#### [Records to use]
=======

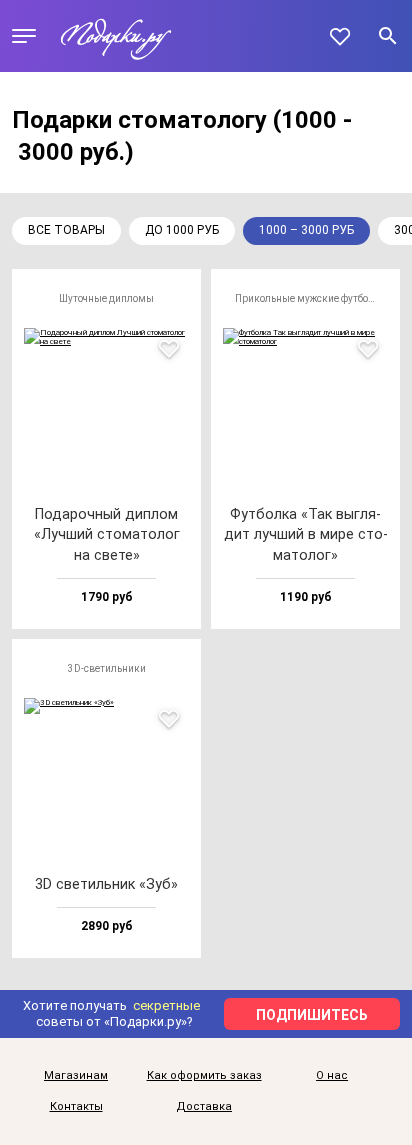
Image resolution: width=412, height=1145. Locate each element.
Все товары (66, 230)
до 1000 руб (182, 230)
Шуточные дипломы (106, 298)
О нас (332, 1076)
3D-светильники (107, 668)
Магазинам (76, 1076)
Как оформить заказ (204, 1076)
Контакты (76, 1107)
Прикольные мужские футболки (310, 298)
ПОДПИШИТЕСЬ (312, 1015)
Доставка (204, 1107)
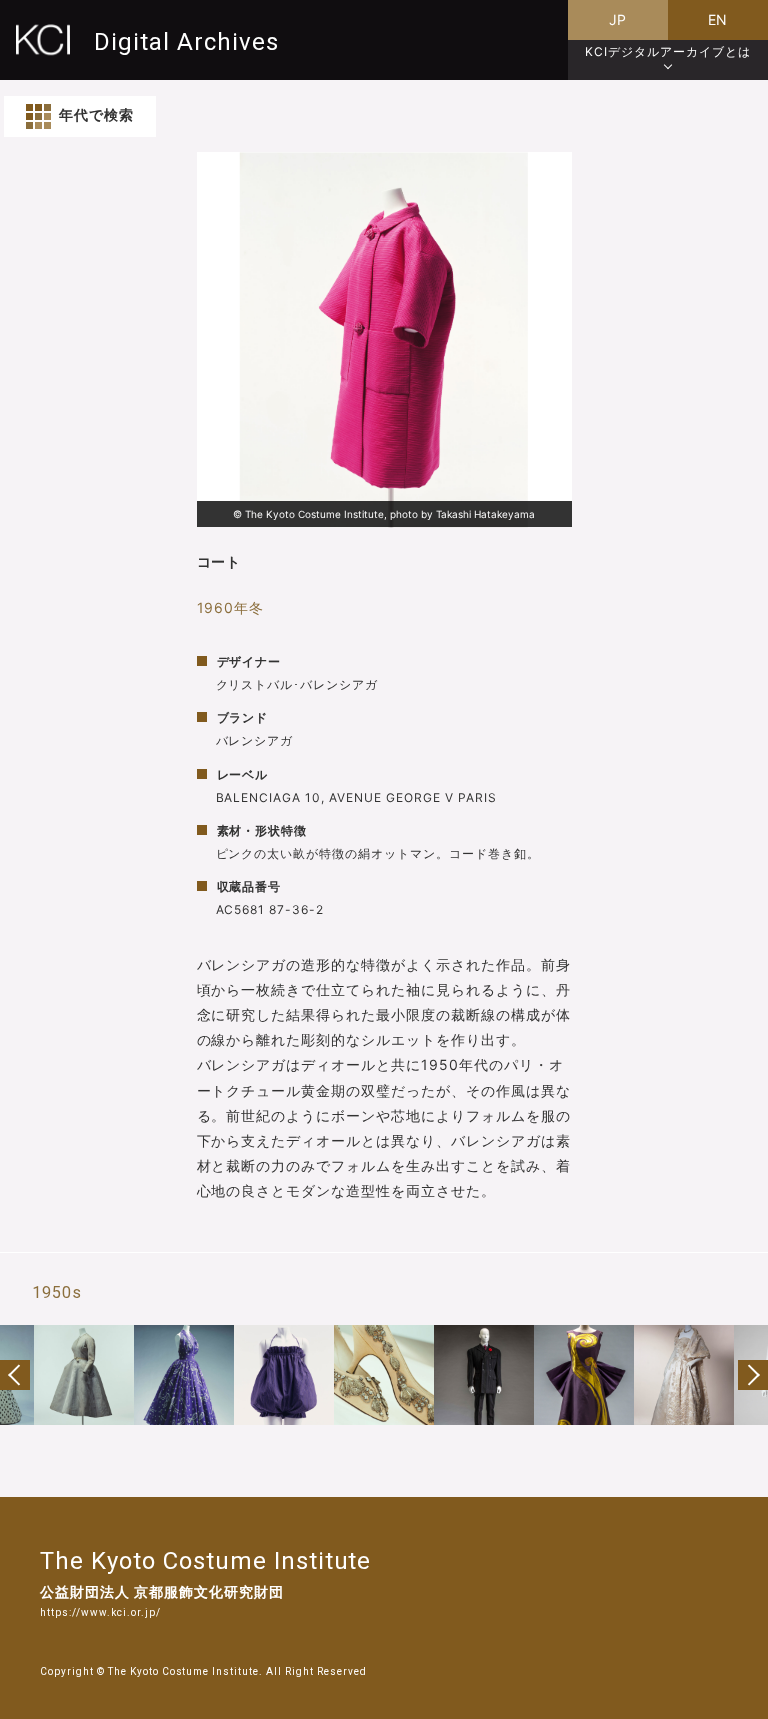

=======

#### [Work to complete]
Beginning at the line with "Как оформить заказ (204, 1076)", reproduce word for word each line through the last line of the records. Include both ends but no pictures.

#### [Expected answer]
Как оформить заказ (204, 1076)
Контакты (76, 1107)
Прикольные мужские футболки (310, 298)
ПОДПИШИТЕСЬ (312, 1015)
Доставка (204, 1107)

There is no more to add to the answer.